Here is a thread from the blanket you were wrapped in the day you were born. Summer, right now, what is it but a green breeze easing memories to and fro in the skull? Forty-three in Alaska and negative fourteen here in Ohio. A dove, a cardinal, ten starlings, in that order, past the picture window. Andrew Wyeth is dead. Enough of this grounding—think instead that there may have been an instant when every eye on earth was open. Venison, black beans, chili powder, sherry vinegar, chopped onion, cumin, salt, tomato soup, and a can of Pabst Blue Ribbon. Henryville is in the Poconos—she had a house there. Magnet: at first the sun turns the clouds tangerine, then sapphire, before drawing up into the blue-jay blue above the fields, trees, marshes, lakes, river, towns, cities, passions, braveries, and lies. Violate the spirit and good faith rips its skirt dancing in the alley. A gaping hole in his head, a mob of flies at the wound—the groundhog strenuously objects.
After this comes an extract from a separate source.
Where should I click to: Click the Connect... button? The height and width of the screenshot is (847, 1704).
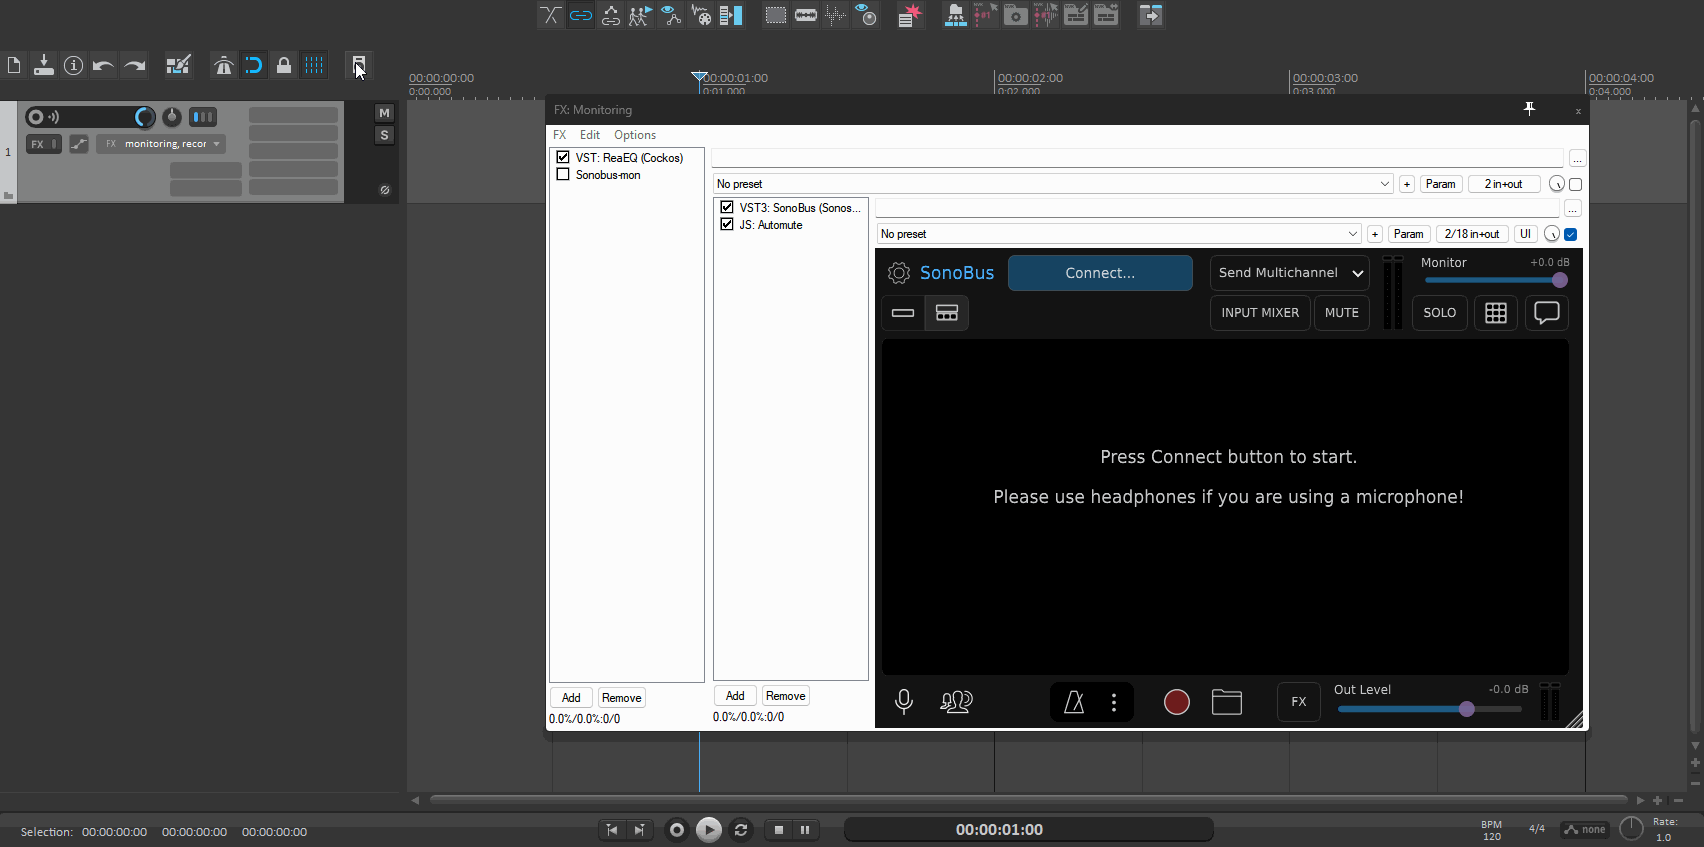click(x=1099, y=273)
An arm of radar to track the progress of trees, a shark’s brain to chart your breath against a green pillowcase—things we have to find the world, world we have to find with things. And then I was thinking of the dog: the thickness of his paws, that wild metronome of a tail, his stare that can sink me a hundred yards away. A target of heaven: I may start with antlers scraping low boughs but hit the edge of nonsense and turn my back, stray words going by unheard behind me. Tomorrow grilled steelhead with asparagus and zucchini, bread and butter, and after that…should it matter? I dreamt I was in Hell—always bad luck—but, I was grinning and the torture didn’t really factor. An eagle’s claw at the bottom of a bottle of vodka: perfect for my museum of misremembered perversions. What more than an orange and yellow kayak to lean in the garage? A speck of white dust. The groan and gurgle of cattle drowning—an almost man-like racket.

F. Daniel Rzicznek’s collections and chapbooks of poetry include Nag Champa in the Rain, Vine River Hermitage, Divination Machine, Neck of the World, and Cloud Tablets. He is also coeditor of The Rose Metal Press Field Guide to Prose Poetry. He teaches writing at Bowling Green State University.